TEXTAUSZUG
>>>
Mein erster Sohn wurde im Frühling 2021 geboren. Obwohl die ganzen Massnahmen rund um Covid die Schwangerschaft etwas einsam machten, erlebten mein Mann und ich seine Geburt als ein geradezu transzendentales Ereignis. Im Wissen darum, dass viele Frauen in meiner Familie gute Geburten gehabt hatten, ging ich voller Vertrauen in das Geschehen hinein. In Erinnerung sind mir vor allem die blühenden Bäume in der untergehenden Frühlingssonne vor dem Fenster des Gebärsaals geblieben, in deren Licht sich der Tag, an dem mein erstes Kind in einer ruhigen und wunderschönen Geburt zur Welt kam, zu Ende neigte. 

Vertraut und doch anders

Als ich zum zweiten Mal schwanger wurde, fühlte sich Vieles schon sehr vertraut an. Einzig war ich erstaunt darüber, dass sich nach nur wenigen Tagen stärkere Symptome wie Übelkeit einstellten. Auch der erste Untersuchungstermin war für meinen Mann und mich fast schon eine Routineangelegenheit. Und dann fühlte es sich an, als hätte jemand auf Pause gedrückt, als der Gynäkologe die Worte für das aussprach, was auch wir sofort auf dem Ultraschallbild erkannt hatten. «Es sind zwei.» Zwillinge. Trotzdem überrollte mich kein reiner Freudentaumel. Stattdessen: eine merkwürdige Mischung aus Staunen, Angst und Traurigkeit. Die Geschichte meiner Grossmutter war wie ein Schatten in unserer Familienerzählung. Ich wusste immer: Zwillinge bedeuteten für uns nicht nur doppeltes Glück, sondern auch doppeltes Risiko, doppelten Schmerz. 

Liebevoll umsorgt

Aber diese Schwangerschaft war nicht 1945. Und ich war nicht allein. Anders als meine Grossmutter, die nicht ahnte, dass sie mit Zwillingen schwanger ist, wusste ich es, konnte mich vorbereiten, bewusste Entscheidungen treffen und von den Erfahrungen aus meiner ersten Schwangerschaft profitieren. Als Risikoschwangere wird man häufiger und auch von verschiedenen Ärzten untersucht. Diese Konsultationen erlebte ich nicht nur positiv und fühlte mich oft verunsichert. Zum Glück hatte ich bereits während meiner Schwangerschaft Nicole Kessler, eine Hebamme aus dem zürcherischen Meilen, an meiner Seite, die nicht nur medizinisch kompetent war, sondern auch intuitiv spürte, wann ich Halt brauchte. Sie ist selbst Mutter von Zwillingen und verfügt darüber hinaus über ein immenses Fachwissen. Von ihr fühlte ich mich die ganze Schwangerschaft über und später auch im Wochenbett liebevoll umsorgt.
<<<
AUFGABENSTELLUNG
Wann wurde laut dem Textauszug der erste Sohn geboren?

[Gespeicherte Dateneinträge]
>>>
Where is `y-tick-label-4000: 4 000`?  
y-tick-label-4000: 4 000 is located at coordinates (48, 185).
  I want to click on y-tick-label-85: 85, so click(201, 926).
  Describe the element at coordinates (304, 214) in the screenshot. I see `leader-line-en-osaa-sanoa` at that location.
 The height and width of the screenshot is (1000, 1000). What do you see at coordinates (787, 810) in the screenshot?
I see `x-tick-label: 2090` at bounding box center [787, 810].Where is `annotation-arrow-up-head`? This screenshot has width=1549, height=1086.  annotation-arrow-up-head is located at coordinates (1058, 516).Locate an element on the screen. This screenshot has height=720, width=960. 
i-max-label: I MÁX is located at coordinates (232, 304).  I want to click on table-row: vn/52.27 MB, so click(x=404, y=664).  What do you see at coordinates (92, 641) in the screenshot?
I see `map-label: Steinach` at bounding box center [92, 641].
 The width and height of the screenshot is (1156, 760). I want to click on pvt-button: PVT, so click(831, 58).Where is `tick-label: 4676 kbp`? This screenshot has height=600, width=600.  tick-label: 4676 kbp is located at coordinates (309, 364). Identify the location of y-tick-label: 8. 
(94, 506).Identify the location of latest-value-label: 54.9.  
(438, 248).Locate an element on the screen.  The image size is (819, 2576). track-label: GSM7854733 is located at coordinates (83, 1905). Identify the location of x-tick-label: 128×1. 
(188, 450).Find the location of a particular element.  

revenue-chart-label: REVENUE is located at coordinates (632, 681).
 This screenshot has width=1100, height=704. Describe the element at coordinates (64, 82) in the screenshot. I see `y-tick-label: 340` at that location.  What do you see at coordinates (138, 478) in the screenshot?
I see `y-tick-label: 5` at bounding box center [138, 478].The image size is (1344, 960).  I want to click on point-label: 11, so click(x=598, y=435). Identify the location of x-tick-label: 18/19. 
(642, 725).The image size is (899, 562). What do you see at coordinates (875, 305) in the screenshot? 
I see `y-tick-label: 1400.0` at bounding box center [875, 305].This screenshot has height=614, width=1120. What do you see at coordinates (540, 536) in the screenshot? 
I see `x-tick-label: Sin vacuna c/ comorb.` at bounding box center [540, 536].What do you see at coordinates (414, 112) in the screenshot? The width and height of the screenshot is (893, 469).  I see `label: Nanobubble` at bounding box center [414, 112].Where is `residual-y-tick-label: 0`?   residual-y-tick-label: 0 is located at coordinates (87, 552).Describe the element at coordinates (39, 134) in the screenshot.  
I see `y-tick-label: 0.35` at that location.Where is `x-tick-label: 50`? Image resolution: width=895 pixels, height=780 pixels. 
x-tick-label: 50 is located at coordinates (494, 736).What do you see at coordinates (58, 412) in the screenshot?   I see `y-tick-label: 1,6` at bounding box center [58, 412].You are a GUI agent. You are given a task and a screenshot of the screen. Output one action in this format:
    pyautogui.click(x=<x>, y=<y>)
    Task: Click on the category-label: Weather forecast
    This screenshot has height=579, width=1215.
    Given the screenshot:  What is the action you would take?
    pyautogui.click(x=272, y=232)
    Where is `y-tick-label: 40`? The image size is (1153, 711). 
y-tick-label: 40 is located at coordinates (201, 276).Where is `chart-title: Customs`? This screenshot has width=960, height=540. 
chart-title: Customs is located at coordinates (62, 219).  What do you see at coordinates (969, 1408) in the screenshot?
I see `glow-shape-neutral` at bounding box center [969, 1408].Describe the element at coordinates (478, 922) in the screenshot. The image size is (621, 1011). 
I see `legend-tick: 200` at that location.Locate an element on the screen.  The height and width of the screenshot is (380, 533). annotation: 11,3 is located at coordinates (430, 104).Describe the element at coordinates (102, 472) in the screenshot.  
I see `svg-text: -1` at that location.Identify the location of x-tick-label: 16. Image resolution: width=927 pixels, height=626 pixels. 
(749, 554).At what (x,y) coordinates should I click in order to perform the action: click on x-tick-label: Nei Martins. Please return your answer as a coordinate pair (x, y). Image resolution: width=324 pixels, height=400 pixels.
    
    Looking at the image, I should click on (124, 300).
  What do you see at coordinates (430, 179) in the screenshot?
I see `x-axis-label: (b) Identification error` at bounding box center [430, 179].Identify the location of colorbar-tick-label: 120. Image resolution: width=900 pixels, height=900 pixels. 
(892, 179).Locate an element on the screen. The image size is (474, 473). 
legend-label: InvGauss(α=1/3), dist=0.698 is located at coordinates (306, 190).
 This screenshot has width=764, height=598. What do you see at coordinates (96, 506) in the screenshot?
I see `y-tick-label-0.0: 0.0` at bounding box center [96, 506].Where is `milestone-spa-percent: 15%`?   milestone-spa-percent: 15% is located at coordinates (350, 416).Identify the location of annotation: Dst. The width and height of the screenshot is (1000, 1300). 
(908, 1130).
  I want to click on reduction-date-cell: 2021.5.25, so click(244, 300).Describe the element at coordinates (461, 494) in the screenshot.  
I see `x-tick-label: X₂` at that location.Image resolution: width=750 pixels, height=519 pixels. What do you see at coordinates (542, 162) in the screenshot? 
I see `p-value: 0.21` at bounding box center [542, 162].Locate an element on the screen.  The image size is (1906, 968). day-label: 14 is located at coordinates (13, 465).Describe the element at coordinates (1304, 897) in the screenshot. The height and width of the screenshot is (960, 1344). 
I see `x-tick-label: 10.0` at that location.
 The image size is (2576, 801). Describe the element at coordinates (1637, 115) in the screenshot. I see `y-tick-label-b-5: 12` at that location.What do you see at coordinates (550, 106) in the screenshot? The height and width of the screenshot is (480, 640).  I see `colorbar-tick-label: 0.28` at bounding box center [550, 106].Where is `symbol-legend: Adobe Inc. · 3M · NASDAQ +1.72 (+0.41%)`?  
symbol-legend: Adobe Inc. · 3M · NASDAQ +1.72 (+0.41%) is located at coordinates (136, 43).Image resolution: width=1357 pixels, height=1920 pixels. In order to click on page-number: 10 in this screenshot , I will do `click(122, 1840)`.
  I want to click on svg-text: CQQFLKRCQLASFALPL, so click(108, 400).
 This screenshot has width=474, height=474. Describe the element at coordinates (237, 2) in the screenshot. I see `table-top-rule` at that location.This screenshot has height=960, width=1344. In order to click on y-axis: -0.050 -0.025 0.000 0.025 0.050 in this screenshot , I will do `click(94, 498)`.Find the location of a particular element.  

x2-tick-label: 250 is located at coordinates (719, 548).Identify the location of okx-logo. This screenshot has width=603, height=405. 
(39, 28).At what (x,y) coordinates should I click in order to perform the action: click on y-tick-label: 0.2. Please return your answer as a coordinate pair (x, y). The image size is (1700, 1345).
<<<
ANTWORTFELD
Im Frühling 2021.